**DATA TO USE**
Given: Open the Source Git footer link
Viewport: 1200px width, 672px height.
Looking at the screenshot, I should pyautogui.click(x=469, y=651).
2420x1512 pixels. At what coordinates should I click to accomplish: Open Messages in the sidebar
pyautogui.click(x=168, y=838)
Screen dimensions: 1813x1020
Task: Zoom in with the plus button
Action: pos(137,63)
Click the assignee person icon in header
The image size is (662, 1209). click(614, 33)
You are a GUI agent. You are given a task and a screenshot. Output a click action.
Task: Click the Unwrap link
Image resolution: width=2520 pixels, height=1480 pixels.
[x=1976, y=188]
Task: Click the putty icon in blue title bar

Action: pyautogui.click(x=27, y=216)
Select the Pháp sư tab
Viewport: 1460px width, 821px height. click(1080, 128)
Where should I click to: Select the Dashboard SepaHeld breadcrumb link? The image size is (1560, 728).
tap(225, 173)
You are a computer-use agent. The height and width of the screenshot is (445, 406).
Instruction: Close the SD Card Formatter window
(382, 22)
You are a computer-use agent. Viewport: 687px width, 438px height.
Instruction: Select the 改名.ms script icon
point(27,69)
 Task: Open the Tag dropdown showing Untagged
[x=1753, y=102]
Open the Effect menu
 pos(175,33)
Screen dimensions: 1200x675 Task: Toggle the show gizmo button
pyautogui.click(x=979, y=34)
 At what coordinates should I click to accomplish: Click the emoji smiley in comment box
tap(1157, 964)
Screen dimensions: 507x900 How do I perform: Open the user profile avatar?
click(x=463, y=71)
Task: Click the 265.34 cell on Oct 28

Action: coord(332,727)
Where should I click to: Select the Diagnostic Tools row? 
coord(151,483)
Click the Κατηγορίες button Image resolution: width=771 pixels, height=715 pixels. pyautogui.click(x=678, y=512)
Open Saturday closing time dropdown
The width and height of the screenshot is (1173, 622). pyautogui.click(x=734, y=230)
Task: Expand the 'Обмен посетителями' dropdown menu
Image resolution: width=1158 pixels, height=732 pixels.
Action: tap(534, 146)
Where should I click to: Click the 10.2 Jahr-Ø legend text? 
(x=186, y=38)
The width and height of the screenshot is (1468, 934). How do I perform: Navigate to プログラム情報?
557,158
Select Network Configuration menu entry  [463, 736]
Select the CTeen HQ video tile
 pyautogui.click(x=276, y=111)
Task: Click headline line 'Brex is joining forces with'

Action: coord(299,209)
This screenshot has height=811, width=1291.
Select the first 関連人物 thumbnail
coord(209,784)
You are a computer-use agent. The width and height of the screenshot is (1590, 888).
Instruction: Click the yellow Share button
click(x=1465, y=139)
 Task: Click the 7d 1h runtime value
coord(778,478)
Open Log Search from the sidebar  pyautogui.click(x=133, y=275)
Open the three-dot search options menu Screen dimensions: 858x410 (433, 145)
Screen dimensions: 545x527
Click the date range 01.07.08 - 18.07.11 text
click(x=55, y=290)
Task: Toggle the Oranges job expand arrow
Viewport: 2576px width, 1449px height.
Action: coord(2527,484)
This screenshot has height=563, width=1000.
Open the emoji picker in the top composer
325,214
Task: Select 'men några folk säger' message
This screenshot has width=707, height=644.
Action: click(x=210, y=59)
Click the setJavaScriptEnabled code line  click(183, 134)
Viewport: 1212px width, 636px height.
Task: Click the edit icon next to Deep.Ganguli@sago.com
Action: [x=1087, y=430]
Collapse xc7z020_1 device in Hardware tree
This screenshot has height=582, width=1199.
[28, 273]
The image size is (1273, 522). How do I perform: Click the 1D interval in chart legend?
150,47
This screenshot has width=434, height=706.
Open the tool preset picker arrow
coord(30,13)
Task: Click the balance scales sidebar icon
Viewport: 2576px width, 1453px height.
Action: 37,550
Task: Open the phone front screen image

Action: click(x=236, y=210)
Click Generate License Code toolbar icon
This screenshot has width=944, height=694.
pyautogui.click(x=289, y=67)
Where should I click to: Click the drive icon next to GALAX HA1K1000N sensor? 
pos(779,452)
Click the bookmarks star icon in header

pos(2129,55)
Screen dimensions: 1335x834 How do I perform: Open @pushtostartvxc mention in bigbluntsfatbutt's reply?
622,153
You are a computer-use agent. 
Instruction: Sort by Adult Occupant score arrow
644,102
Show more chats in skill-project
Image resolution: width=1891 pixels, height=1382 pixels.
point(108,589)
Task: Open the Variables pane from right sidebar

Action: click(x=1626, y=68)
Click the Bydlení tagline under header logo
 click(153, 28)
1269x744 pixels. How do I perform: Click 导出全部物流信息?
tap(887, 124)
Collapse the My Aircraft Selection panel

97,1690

**TASK TO COMPLETE**
Reproduce all of the records above, word for word.

**REPLY TO THE TASK**
Given: Open the Source Git footer link
Viewport: 1200px width, 672px height.
Looking at the screenshot, I should pyautogui.click(x=469, y=651).
2420x1512 pixels. At what coordinates should I click to accomplish: Open Messages in the sidebar
pyautogui.click(x=168, y=838)
Screen dimensions: 1813x1020
Task: Zoom in with the plus button
Action: pos(137,63)
Click the assignee person icon in header
The image size is (662, 1209). click(614, 33)
You are a GUI agent. You are given a task and a screenshot. Output a click action.
Task: Click the Unwrap link
Image resolution: width=2520 pixels, height=1480 pixels.
[x=1976, y=188]
Task: Click the putty icon in blue title bar

Action: pyautogui.click(x=27, y=216)
Select the Pháp sư tab
Viewport: 1460px width, 821px height. click(1080, 128)
Where should I click to: Select the Dashboard SepaHeld breadcrumb link? The image size is (1560, 728).
tap(225, 173)
You are a computer-use agent. The height and width of the screenshot is (445, 406).
Instruction: Close the SD Card Formatter window
(382, 22)
You are a computer-use agent. Viewport: 687px width, 438px height.
Instruction: Select the 改名.ms script icon
point(27,69)
 Task: Open the Tag dropdown showing Untagged
[x=1753, y=102]
Open the Effect menu
 pos(175,33)
Screen dimensions: 1200x675 Task: Toggle the show gizmo button
pyautogui.click(x=979, y=34)
 At what coordinates should I click to accomplish: Click the emoji smiley in comment box
tap(1157, 964)
Screen dimensions: 507x900 How do I perform: Open the user profile avatar?
click(x=463, y=71)
Task: Click the 265.34 cell on Oct 28

Action: coord(332,727)
Where should I click to: Select the Diagnostic Tools row? 
coord(151,483)
Click the Κατηγορίες button Image resolution: width=771 pixels, height=715 pixels. pyautogui.click(x=678, y=512)
Open Saturday closing time dropdown
The width and height of the screenshot is (1173, 622). pyautogui.click(x=734, y=230)
Task: Expand the 'Обмен посетителями' dropdown menu
Image resolution: width=1158 pixels, height=732 pixels.
Action: tap(534, 146)
Where should I click to: Click the 10.2 Jahr-Ø legend text? 
(x=186, y=38)
The width and height of the screenshot is (1468, 934). How do I perform: Navigate to プログラム情報?
557,158
Select Network Configuration menu entry  [463, 736]
Select the CTeen HQ video tile
 pyautogui.click(x=276, y=111)
Task: Click headline line 'Brex is joining forces with'

Action: coord(299,209)
This screenshot has height=811, width=1291.
Select the first 関連人物 thumbnail
coord(209,784)
You are a computer-use agent. The width and height of the screenshot is (1590, 888).
Instruction: Click the yellow Share button
click(x=1465, y=139)
 Task: Click the 7d 1h runtime value
coord(778,478)
Open Log Search from the sidebar  pyautogui.click(x=133, y=275)
Open the three-dot search options menu Screen dimensions: 858x410 (433, 145)
Screen dimensions: 545x527
Click the date range 01.07.08 - 18.07.11 text
click(x=55, y=290)
Task: Toggle the Oranges job expand arrow
Viewport: 2576px width, 1449px height.
Action: coord(2527,484)
This screenshot has height=563, width=1000.
Open the emoji picker in the top composer
325,214
Task: Select 'men några folk säger' message
This screenshot has width=707, height=644.
Action: click(x=210, y=59)
Click the setJavaScriptEnabled code line  click(183, 134)
Viewport: 1212px width, 636px height.
Task: Click the edit icon next to Deep.Ganguli@sago.com
Action: [x=1087, y=430]
Collapse xc7z020_1 device in Hardware tree
This screenshot has height=582, width=1199.
[28, 273]
The image size is (1273, 522). How do I perform: Click the 1D interval in chart legend?
150,47
This screenshot has width=434, height=706.
Open the tool preset picker arrow
coord(30,13)
Task: Click the balance scales sidebar icon
Viewport: 2576px width, 1453px height.
Action: 37,550
Task: Open the phone front screen image

Action: click(x=236, y=210)
Click Generate License Code toolbar icon
This screenshot has width=944, height=694.
pyautogui.click(x=289, y=67)
Where should I click to: Click the drive icon next to GALAX HA1K1000N sensor? 
pos(779,452)
Click the bookmarks star icon in header

pos(2129,55)
Screen dimensions: 1335x834 How do I perform: Open @pushtostartvxc mention in bigbluntsfatbutt's reply?
622,153
You are a computer-use agent. 
Instruction: Sort by Adult Occupant score arrow
644,102
Show more chats in skill-project
Image resolution: width=1891 pixels, height=1382 pixels.
point(108,589)
Task: Open the Variables pane from right sidebar

Action: click(x=1626, y=68)
Click the Bydlení tagline under header logo
 click(153, 28)
1269x744 pixels. How do I perform: Click 导出全部物流信息?
tap(887, 124)
Collapse the My Aircraft Selection panel

97,1690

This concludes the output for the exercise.